Tax avoidance means legally minimizing your tax obligation through allowable deductions, credits, and strategic planning that prioritizes tax advantages. Almost every taxpayer practices tax avoidance by taking the credits and deductions that are legally allowed to them. In fact, there are many credits and deductions built into the IRS code to benefit certain taxpayers and incentivize certain behaviors.
Tax evasion, on the other hand, is a criminal activity that involves illegally underpaying a true tax obligation through falsifying or failing to report information. Tax evasion can land a taxpayer with a penalty, jail time, or both.
Credits for alternative energy, charity, retirement savings plans, childcare, and education are all legal and allowable credits designed to encourage certain behaviors or benefit taxpayers. These are examples of tax avoidance built into the tax code. Providing tax advice to help clients minimize their tax obligations is a major industry in the United States. Examples of illegal tax evasion include failing to report all sources of income and knowingly inflating business expenses.
Material error on a tax return
What about a third scenario—when a business aims for compliance with all IRS regulations but ends up with a material error on a filed return? What should you do to prevent a legitimate error from being considered outright fraud or tax evasion?
Due to the complexity of the tax code and the human involvement in tax return preparation, it is inevitable that sometimes material errors will occur on a tax return and will first be noticed after filing. In certain cases, a material error is cause for filing an amended return with the IRS.
When should you file an amended return?
You don't need to file an amended return if:
- You made a mistake in computation. The IRS will make the changes and mail you a notice with the amount of the payment due, along with any interest and penalties. You may be entitled to a refund, in which case the IRS would similarly notify you.
- You forgot to attach the forms. The IRS will request them from you.
You should file an amended return for any change that alters your tax liability. This includes changes in filing status, income, deductions, or credits. Here are some common situations where an amended return would be called for:
- You claimed an incorrect filing status or filed the wrong business return
- You neglected to report a source of income
- You did not claim a deduction or credit that you were eligible to claim
- You claimed a deduction or credit that you were not eligible to claim
- You need to change your reported dependents (personal return)

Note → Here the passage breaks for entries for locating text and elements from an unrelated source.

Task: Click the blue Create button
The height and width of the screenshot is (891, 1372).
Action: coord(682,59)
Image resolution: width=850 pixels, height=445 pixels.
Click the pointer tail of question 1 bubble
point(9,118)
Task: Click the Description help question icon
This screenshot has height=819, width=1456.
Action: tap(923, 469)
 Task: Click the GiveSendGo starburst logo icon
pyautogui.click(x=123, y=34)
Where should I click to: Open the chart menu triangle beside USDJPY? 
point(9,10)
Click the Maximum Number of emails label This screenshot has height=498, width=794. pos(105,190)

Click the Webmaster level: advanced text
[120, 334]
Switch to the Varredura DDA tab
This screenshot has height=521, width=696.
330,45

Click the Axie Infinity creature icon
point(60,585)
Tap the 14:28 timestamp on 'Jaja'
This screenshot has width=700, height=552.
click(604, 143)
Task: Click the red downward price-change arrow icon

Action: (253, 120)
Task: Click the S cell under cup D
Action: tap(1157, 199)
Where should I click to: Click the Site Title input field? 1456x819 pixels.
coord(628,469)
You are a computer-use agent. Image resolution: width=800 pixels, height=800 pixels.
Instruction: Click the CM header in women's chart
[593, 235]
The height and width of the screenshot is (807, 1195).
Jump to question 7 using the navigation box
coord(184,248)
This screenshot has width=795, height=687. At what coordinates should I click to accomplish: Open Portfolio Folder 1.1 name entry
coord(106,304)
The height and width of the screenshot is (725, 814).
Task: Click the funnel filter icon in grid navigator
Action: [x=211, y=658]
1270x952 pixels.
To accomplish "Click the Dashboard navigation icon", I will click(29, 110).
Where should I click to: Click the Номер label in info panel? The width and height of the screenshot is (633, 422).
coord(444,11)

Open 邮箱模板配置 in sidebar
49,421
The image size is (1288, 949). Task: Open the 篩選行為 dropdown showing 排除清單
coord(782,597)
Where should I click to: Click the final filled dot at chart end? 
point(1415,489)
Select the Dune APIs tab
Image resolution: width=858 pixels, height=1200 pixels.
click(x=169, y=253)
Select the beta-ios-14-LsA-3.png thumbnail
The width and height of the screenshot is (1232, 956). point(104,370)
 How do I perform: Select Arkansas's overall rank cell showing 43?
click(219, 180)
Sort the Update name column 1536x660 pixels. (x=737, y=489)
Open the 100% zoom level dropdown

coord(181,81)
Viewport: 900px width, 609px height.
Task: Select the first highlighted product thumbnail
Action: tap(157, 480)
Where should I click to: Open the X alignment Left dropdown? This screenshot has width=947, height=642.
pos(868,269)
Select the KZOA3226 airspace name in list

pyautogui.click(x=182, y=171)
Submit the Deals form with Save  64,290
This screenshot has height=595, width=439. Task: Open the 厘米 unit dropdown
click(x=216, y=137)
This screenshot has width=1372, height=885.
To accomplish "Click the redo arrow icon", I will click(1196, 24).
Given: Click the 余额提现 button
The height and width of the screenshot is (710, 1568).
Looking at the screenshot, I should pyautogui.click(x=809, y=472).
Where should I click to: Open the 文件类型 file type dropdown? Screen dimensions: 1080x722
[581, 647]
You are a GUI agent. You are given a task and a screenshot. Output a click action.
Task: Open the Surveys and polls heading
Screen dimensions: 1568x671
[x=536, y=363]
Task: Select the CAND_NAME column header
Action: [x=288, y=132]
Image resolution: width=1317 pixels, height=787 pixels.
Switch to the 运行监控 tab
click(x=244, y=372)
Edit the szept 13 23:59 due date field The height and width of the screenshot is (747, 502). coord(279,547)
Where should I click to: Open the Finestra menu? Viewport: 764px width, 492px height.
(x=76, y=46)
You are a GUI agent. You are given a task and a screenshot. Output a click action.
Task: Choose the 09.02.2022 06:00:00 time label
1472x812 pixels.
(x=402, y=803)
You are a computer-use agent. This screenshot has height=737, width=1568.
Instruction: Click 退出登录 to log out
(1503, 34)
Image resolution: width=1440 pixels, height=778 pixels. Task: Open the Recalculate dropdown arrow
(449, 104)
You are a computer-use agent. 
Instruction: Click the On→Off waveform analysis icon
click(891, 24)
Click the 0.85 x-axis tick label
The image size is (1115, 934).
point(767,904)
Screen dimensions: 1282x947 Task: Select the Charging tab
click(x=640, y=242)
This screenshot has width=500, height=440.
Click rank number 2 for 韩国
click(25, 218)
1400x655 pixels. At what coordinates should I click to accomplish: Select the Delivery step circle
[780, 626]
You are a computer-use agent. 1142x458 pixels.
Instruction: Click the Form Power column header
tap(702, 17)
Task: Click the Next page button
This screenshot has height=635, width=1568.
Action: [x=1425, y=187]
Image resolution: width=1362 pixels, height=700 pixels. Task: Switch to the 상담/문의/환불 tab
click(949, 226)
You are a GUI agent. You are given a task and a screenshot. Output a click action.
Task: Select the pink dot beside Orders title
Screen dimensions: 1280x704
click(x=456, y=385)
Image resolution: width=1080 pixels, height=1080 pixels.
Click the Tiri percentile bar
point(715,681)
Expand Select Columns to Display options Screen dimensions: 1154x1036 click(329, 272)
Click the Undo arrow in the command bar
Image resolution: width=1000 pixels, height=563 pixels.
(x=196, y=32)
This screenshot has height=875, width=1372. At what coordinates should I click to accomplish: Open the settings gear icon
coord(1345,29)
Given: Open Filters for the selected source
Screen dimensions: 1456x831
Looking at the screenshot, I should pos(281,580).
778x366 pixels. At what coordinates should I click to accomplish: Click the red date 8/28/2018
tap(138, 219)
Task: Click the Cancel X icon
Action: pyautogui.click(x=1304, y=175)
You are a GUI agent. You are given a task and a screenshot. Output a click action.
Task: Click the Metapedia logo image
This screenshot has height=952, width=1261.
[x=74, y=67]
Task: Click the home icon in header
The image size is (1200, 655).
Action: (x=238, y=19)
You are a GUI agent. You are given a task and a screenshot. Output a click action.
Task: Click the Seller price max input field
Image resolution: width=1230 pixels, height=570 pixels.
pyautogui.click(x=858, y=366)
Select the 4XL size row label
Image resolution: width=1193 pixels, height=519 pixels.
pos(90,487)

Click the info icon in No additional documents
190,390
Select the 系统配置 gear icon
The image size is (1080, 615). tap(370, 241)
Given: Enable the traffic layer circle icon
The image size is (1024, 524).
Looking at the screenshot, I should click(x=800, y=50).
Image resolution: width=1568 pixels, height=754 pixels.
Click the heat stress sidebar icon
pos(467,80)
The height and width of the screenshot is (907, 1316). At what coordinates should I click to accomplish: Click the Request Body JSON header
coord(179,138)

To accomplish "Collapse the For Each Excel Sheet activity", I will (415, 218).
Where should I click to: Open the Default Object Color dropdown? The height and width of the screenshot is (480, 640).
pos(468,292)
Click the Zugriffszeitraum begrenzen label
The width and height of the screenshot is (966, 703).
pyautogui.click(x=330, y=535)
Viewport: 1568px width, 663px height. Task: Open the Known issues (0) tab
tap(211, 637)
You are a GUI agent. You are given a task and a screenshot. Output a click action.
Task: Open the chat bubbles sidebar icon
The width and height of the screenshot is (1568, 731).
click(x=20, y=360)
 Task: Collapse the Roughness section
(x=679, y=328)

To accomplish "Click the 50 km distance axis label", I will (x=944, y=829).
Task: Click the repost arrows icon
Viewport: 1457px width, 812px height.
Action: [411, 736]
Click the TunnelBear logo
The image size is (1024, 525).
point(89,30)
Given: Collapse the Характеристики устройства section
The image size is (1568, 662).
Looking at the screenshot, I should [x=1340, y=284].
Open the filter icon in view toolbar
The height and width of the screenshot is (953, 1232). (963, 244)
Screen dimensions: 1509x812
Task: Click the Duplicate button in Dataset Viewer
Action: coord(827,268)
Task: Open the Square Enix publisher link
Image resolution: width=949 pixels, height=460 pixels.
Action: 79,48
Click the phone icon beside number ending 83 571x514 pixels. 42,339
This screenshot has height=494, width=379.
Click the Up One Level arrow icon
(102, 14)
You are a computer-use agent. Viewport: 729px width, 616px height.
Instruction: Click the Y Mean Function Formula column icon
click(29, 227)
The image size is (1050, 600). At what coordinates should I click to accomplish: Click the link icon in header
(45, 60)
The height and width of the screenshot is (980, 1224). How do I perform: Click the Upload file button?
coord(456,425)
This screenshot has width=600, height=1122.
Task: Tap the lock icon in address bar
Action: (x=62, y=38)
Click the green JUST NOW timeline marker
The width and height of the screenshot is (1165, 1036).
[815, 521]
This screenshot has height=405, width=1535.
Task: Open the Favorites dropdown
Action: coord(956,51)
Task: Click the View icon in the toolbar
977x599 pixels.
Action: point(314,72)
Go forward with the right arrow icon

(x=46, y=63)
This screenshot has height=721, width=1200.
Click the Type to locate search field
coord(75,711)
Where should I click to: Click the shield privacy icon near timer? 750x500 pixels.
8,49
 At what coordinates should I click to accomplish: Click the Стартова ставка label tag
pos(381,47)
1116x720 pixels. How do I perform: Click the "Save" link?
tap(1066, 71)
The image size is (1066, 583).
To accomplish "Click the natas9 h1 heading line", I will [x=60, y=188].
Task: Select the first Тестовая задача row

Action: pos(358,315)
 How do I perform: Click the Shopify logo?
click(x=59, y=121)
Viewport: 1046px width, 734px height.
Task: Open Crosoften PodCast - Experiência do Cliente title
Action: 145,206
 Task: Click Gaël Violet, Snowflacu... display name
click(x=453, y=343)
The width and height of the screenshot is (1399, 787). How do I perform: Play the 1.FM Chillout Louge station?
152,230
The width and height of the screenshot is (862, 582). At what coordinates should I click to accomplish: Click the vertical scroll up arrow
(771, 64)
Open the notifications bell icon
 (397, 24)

In these cases, where there is additional information and a significant change to your tax liability, you would need to alert the IRS by filing an amended return.
Filing an amended return
For any amendment that you need to file, wait until the original return is filed and any refund due is received before filing an amendment. To receive a refund or credit, you must file an amendment within three years after the date you filed the return, or two years from the date that you paid the tax for that return, whichever is later.
If you are filing amendments for multiple years, keep each amendment separate by year.
Changes made to your return through an amendment have a flow-through effect. For example, a change in income may cause a change in certain deductions taken. For this reason, it is important to have a tax professional work with you to make sure the amendment fully corrects all aspects of the original return.
Use the following forms to file an amendment for your business:
While filing an amendment seems like a lot of effort after you've already done your best to file taxes, having everything reported correctly will only serve your business well in the future, particularly in the case of an IRS audit.